Joseph Kennedy, a devout Christian, was a high school teacher and football coach in Bremerton, Washington. After each game concluded, he would walk to the 50-yard line and offer up a silent prayer of thanksgiving. Activities would be happening around him, including the traditional handshakes between the competing players.

Sometimes the players would join Kennedy in prayer. From time to time, he would give short motivational speeches to the Bremerton students (sometimes joined by the competitors), and the talks would include religious content. No students were required to join him.

Someone saw the talks and complained to the school, and Kennedy was reprimanded and given a poor performance evaluation. The discipline included a recommendation that he not be rehired for a new school year for failing to (1) follow school district policy about religious expression or (2) supervise student-athletes after games. He didn’t return to the school.

And what was the policy? Teachers and coaches couldn’t engage in “any demonstrative religious activity” that’s readily observable by students and the attending public. When the facts of Kennedy’s actions are measured against the policy, he violated it.

So, What’s the Big Deal?

The First Amendment is a restraint on government action. A school district is a government body. Disciplining a public employee is such an action and thus is prohibited if it infringes on the individual’s right to free speech or religious expression. That’s what we have here.

But there’s an exception. If the speech or conduct is “in the course of” the employee’s duties, then it isn’t protected. Why? Back to the tension we mentioned in the introduction: The employee is representing the school, which has a duty to make sure it doesn’t endorse a religious belief (the obligation can be found in the First Amendment as well and is called the Establishment Clause).
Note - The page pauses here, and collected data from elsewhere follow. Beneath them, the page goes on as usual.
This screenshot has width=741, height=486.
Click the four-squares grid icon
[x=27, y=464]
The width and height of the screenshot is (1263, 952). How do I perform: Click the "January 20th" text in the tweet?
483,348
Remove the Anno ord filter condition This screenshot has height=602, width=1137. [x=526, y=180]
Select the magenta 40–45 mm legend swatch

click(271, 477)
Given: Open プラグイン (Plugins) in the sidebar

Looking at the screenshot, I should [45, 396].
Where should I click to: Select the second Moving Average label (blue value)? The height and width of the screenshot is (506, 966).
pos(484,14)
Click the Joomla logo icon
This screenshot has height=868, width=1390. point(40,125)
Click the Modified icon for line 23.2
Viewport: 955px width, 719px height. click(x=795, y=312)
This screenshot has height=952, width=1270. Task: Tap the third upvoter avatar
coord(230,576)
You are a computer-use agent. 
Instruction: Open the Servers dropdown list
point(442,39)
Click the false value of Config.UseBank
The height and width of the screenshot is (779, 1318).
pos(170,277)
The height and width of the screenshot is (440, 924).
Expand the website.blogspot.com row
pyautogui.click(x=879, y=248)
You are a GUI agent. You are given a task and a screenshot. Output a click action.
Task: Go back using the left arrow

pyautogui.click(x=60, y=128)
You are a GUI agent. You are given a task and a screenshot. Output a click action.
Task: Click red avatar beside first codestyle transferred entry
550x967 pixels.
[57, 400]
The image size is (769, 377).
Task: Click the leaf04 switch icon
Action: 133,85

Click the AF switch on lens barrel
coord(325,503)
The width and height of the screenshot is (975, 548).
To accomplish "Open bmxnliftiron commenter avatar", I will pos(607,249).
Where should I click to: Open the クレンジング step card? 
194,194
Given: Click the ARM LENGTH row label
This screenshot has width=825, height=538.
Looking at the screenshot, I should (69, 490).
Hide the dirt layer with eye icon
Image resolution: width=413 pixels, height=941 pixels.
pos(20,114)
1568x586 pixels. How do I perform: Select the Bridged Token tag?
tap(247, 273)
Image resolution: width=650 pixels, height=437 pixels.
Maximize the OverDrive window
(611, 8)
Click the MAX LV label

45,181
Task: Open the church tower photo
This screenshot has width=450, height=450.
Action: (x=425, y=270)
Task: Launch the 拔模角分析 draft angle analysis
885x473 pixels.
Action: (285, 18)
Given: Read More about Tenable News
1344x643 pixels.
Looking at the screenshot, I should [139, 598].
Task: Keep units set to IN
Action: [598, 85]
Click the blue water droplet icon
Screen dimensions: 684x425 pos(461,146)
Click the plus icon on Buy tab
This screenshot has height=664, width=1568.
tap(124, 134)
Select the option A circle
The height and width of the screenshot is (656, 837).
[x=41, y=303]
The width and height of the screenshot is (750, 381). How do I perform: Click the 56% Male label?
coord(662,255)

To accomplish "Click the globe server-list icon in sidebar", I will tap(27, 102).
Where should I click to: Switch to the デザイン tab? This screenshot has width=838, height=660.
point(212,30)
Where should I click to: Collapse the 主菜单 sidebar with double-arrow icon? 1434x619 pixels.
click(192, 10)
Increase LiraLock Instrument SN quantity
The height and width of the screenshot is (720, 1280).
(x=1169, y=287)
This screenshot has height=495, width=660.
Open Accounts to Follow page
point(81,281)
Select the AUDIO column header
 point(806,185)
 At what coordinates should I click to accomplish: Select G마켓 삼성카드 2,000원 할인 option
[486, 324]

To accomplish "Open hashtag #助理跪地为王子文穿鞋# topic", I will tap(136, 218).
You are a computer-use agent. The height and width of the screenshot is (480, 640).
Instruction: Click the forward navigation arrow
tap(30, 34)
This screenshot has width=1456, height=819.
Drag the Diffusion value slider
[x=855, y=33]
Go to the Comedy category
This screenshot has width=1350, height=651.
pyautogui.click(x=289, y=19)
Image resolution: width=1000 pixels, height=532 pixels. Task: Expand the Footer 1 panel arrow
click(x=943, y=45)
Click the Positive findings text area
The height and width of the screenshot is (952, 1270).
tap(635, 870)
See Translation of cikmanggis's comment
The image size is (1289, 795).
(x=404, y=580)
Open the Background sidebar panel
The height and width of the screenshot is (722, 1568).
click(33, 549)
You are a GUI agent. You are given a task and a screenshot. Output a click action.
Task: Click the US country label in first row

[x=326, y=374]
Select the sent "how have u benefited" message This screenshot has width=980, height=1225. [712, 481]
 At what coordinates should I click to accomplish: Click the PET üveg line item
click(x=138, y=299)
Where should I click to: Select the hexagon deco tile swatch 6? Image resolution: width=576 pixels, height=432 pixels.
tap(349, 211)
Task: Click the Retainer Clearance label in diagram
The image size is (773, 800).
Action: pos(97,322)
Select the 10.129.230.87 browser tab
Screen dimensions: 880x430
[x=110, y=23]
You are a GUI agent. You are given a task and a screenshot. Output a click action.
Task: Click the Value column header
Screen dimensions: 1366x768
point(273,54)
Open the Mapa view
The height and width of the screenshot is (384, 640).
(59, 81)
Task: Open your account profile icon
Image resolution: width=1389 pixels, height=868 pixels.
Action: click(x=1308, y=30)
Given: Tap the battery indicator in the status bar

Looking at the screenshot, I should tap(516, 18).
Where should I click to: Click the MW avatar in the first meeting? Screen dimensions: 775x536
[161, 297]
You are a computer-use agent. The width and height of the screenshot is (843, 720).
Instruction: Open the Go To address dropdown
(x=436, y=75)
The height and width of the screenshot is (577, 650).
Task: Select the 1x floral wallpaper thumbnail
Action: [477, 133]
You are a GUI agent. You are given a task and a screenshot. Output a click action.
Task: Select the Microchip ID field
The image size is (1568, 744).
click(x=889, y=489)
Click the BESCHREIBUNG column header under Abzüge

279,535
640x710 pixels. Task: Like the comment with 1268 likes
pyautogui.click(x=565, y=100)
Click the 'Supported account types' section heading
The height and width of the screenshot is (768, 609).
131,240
When the case was appealed to the U.S. 9th Circuit Court of Appeals, the school district argued Kennedy’s job included modeling conduct to students and the public and that his post-game activities fell within his duties. By letting him pray, the district argued, it was endorsing his Christian beliefs.

Kennedy argued the school district’s exception swallowed the rule. As the coach’s lawyers put it, his “brief, personal acts of religious expression plainly were not undertaken as part of his job responsibilities as an assistant football coach (which only included deciding which plays to call and teaching how to tackle).” Consequently, the prayer couldn’t be seen as him acting on the school’s behalf. Nevertheless, the 9th Circuit sided with the school district. Kennedy v. Bremerton School District (U.S. Supreme Court, Docket Number 21-418).

Betting Line

Early Supreme Court odds favor Kennedy by a 6-3 or 7-2 vote. The Court tends to be solicitous of public employees in such scenarios. And watch for the argument that the school district could have used much less restrictive means to achieve its goals such as a simple disavowal that its decision to allow the prayer “wasn’t an endorsement of a particular religious belief.”

Finally, government bodies should look at their job descriptions and ask whether any prohibitions should be more narrowly tailored. The Court’s opinion will be out no later than June 2022.